So far, I have described sitting on an elderly lady's porch and inviting our next-door neighbors over for supper as radical. Seriously?! While I am being ridiculous, I will mention the other way that God has challenged me to step it up. Our church has a monthly community outreach. One of the options for people to do is go to Cedars of Liberty, an assisted living residence/nursing home, and help with a chapel service. They call it "The Old Time Gospel Hour," which is pretty ironic if you know anything about our church. We wouldn't be in charge of preaching the sermon or leading the worship songs. We would just be part of the congregation, so to speak, and then visit with the residents after the service. Pretty far out there, huh? Um, not exactly.
I remember my mom taking me to visit "the little old ladies" when I was growing up. One of the women, Miss EmmaLee, even taught me how to crochet. I want my girls to grow up feeling comfortable around "old people." I don't want them to squirm and watch the second hand on the clock when they enter a nursing home, like I often do (sadly). I want to teach them, by modeling to them, how to love others, including those who might not remember that you stopped by every week to say hi and drop off a plate of cookies or muffins.
Speaking of teaching by example, David Platt explains that is precisely what Jesus did, and thus what we should do today. Since my primary students are my own two daughters, God has helped me see the great importance of raising our girls to know and love Jesus, with all that they are. They need to see me reading my Bible, hear me memorizing Scripture, watch me praying. They need to know it's okay to sing praise songs even if you can't sing on key. And if they don't learn that from me, they certainly will from my dad :) I did. I vividly remember seeing him on his knees in the mornings, praying fervently. And most days I would also hear him singing his heart, and lungs, out, not caring that he was usually terribly out of tune. He was making a joyful noise to the Lord, and I am confident God was pleased with my dad's act of worship.

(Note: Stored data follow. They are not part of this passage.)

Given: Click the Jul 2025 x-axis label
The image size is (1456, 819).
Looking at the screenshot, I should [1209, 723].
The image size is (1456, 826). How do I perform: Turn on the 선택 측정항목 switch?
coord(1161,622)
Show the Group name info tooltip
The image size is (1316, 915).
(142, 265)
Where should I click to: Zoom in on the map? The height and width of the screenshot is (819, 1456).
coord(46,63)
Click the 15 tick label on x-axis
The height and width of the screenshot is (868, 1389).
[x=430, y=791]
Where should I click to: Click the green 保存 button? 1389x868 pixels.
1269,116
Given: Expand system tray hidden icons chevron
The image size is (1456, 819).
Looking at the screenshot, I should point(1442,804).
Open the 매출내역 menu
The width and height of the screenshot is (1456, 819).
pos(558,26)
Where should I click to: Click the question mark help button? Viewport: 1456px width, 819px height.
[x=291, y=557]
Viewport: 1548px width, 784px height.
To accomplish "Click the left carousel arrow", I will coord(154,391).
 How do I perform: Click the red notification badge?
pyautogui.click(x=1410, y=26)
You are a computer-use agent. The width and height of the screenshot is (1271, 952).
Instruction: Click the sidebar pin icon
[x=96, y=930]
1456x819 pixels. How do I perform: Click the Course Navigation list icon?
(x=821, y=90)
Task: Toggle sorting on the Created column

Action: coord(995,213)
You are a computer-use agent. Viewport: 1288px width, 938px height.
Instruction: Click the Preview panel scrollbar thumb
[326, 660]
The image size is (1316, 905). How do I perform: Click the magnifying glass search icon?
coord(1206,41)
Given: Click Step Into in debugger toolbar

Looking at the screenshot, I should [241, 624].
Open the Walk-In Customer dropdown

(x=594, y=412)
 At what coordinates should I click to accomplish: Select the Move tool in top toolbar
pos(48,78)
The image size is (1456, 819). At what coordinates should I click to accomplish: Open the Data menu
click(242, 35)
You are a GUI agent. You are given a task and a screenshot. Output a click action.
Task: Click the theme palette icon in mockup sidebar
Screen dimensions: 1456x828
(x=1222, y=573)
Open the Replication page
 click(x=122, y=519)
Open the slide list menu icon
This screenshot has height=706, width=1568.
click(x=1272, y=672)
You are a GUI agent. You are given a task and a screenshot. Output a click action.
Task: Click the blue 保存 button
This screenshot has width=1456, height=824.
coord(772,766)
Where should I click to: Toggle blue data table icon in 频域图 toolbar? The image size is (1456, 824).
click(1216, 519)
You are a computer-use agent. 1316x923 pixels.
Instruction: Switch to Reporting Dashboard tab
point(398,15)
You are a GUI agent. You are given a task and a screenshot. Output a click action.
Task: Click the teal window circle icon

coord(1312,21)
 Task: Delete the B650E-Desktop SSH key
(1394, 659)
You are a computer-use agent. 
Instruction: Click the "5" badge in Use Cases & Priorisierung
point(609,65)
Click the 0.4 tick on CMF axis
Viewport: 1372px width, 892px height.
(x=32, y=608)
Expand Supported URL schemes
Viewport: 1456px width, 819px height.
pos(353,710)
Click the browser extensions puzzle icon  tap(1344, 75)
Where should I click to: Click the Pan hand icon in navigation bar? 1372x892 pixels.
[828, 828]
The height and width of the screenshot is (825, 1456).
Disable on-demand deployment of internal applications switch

Coralyn and Kellah also need to grow up living out the Great Comission. I want them to have a passion for missions, a heart for those around the world and right here in our community. I pray for them to stand up for God in their schools, even when that is hard and they lose friends as a result. I pray they will be sensitive to the needs of those around them, whether that be the need for a hug or a hot meal or simple hello. I pray they will long for people to know Jesus and be head over heels in love with Him, like they are, and that they will do whatever they can to draw people into this close, personal relationship with Him.
So, basically, God is "calling" me to be a good neighbor and an excellent mom. I should be able to do that. So why am I so scared? Why am I hesitating? I don't know! But I am.
But I can't. Not if I truly want to make an impact, on the world...by starting right here in the United States, in my neigborhood, in my very own home.